> **WORK TO BE COMPLETED**
When the line containing "[Go to slide 3] (64, 453)" is reached, copy it and each subsequent line of the material below exactly, through the last line.

════════════════

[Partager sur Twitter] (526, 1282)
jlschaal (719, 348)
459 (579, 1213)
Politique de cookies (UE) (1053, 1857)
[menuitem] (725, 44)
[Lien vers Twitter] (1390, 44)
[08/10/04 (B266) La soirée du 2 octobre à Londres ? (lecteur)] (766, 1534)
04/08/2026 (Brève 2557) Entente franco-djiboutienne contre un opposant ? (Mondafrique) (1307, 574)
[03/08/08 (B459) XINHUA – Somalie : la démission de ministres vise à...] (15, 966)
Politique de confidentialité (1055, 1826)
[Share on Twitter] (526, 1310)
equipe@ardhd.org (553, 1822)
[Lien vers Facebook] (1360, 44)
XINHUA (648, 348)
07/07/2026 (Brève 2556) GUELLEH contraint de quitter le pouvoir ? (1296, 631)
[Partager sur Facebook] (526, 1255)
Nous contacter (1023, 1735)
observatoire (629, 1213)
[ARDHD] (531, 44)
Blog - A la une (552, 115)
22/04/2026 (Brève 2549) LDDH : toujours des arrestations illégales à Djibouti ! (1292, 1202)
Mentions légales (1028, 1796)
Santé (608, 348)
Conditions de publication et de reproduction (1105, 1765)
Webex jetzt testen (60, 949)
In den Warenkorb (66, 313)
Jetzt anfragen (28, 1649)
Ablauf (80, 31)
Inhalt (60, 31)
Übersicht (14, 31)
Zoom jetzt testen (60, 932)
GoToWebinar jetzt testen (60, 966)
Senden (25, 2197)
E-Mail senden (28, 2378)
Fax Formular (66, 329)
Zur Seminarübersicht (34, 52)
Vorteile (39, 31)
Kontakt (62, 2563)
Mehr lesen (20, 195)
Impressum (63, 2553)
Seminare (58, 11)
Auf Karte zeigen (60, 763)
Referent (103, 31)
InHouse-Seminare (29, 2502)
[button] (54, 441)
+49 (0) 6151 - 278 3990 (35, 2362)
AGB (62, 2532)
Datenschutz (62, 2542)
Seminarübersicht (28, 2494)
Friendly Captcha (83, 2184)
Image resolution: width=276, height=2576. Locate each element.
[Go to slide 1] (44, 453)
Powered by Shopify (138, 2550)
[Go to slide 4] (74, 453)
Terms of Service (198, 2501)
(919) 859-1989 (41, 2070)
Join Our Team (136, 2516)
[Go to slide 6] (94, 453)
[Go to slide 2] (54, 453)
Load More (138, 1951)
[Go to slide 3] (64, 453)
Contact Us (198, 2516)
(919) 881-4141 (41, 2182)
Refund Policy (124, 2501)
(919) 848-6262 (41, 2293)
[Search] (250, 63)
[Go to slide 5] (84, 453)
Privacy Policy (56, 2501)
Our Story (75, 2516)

════════════════

> **ANSWER TO THE EXERCISE**
[Go to slide 3] (64, 453)
Contact Us (198, 2516)
(919) 881-4141 (41, 2182)
Refund Policy (124, 2501)
(919) 848-6262 (41, 2293)
[Search] (250, 63)
[Go to slide 5] (84, 453)
Privacy Policy (56, 2501)
Our Story (75, 2516)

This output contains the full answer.